**EXERCISE INSTRUCTIONS**: In the entries below, how many lines contain the string "agent"? Respond with the number only.

***

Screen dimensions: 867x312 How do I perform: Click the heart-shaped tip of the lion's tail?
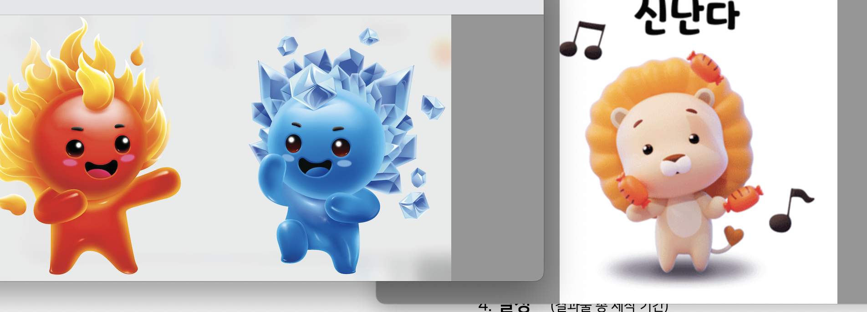[734, 235]
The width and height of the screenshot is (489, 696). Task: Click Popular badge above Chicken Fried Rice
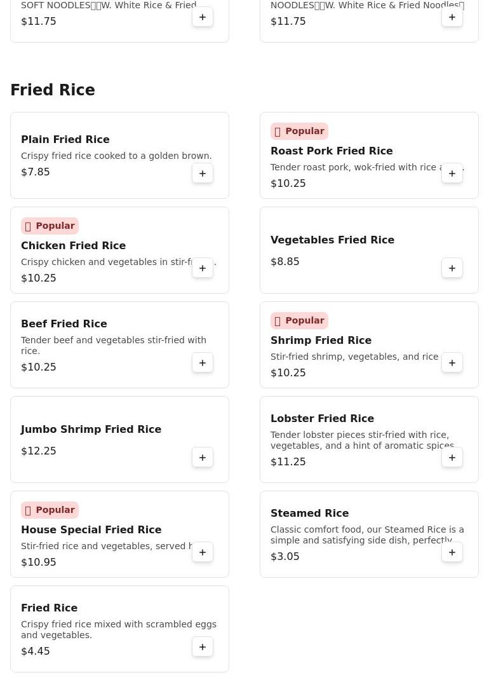click(x=50, y=226)
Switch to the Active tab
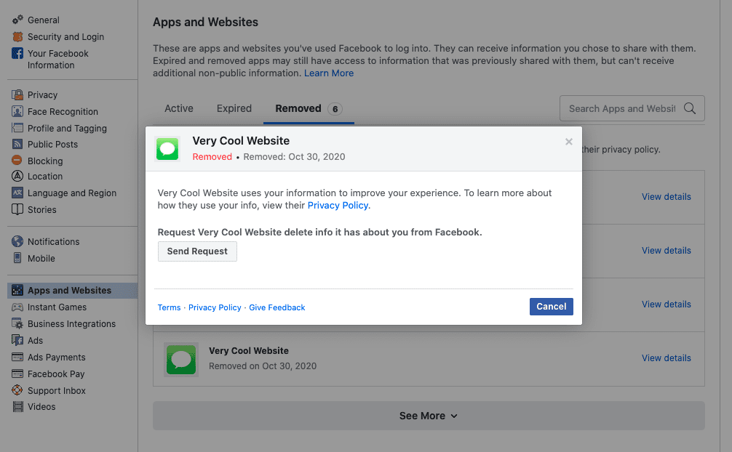The width and height of the screenshot is (732, 452). click(179, 108)
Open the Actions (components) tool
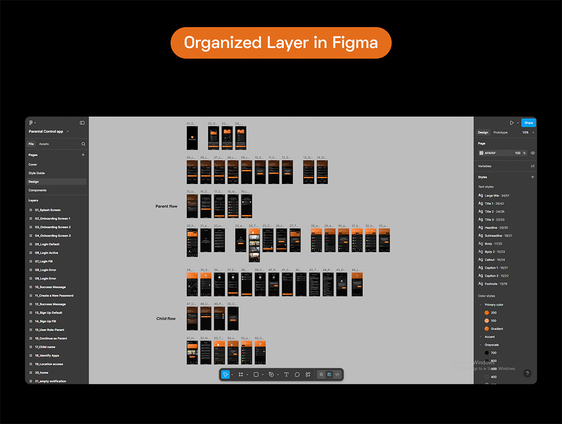Screen dimensions: 562x424 308,374
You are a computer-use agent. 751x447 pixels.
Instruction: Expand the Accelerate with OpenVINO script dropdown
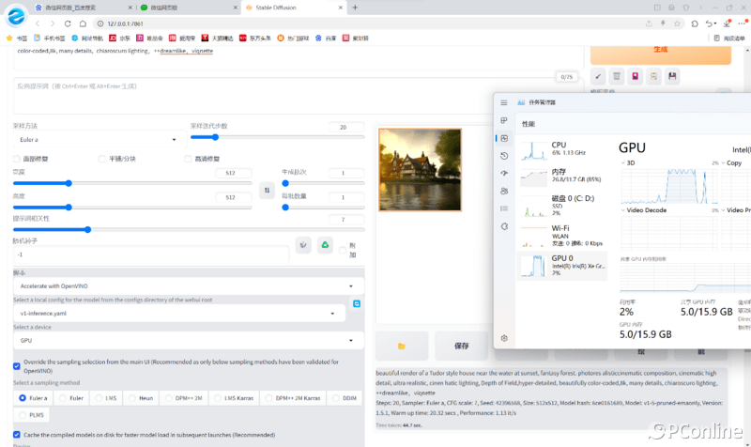(x=188, y=285)
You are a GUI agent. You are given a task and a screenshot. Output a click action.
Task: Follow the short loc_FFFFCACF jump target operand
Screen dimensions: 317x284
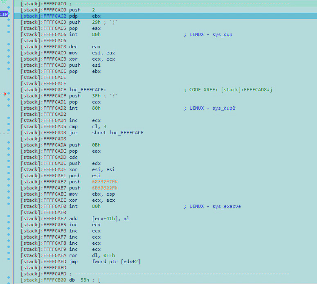(x=119, y=133)
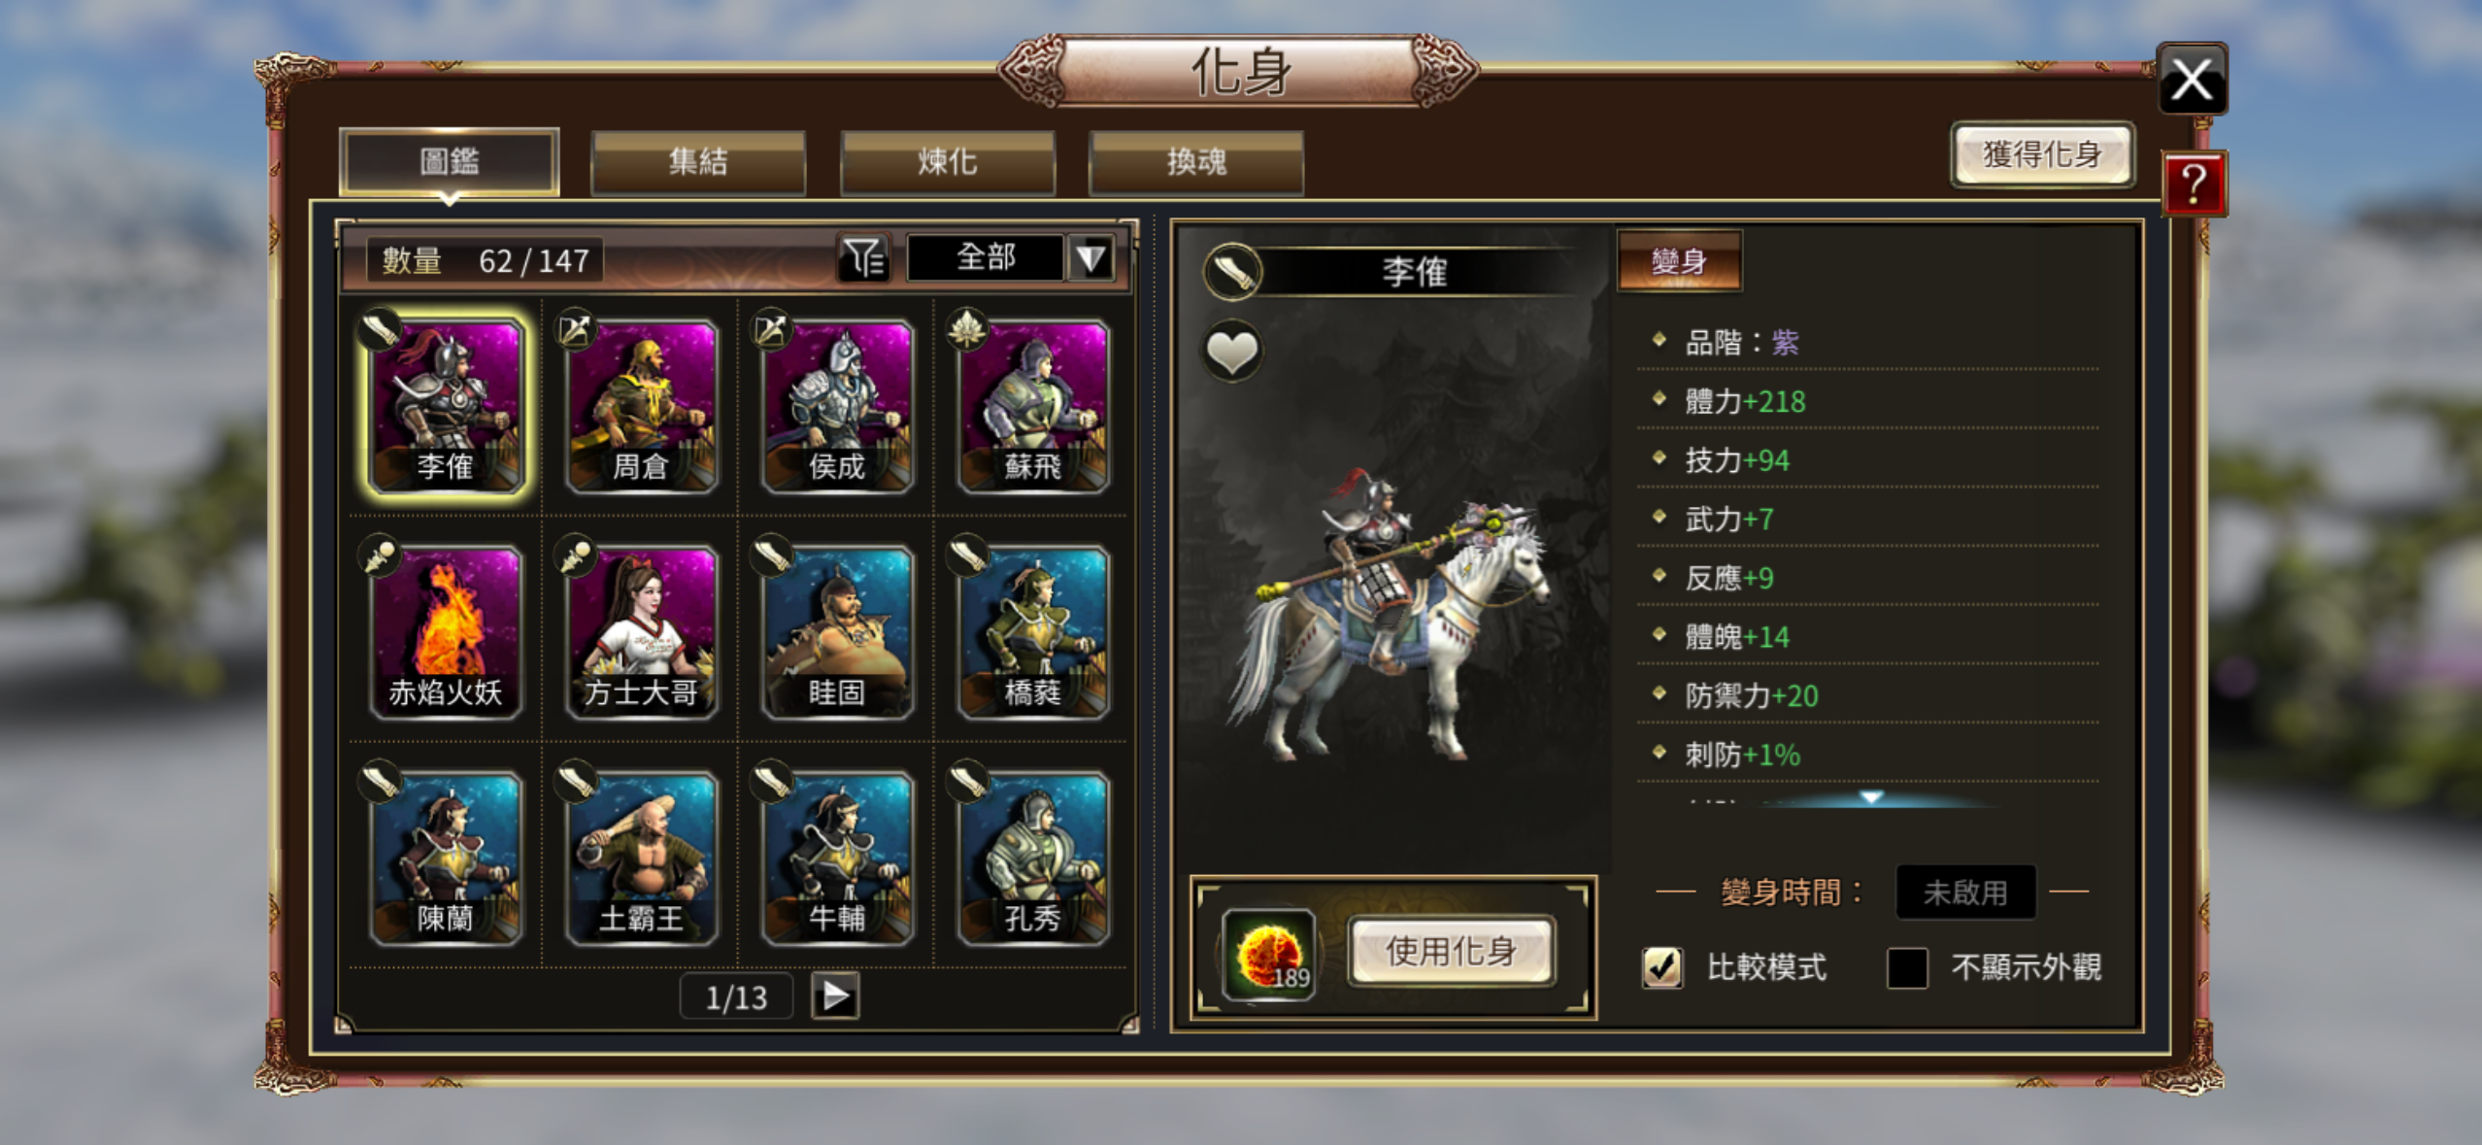Image resolution: width=2482 pixels, height=1145 pixels.
Task: Tap the heart favorite icon
Action: 1232,352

***

**WRITTEN SOLUTION**: 2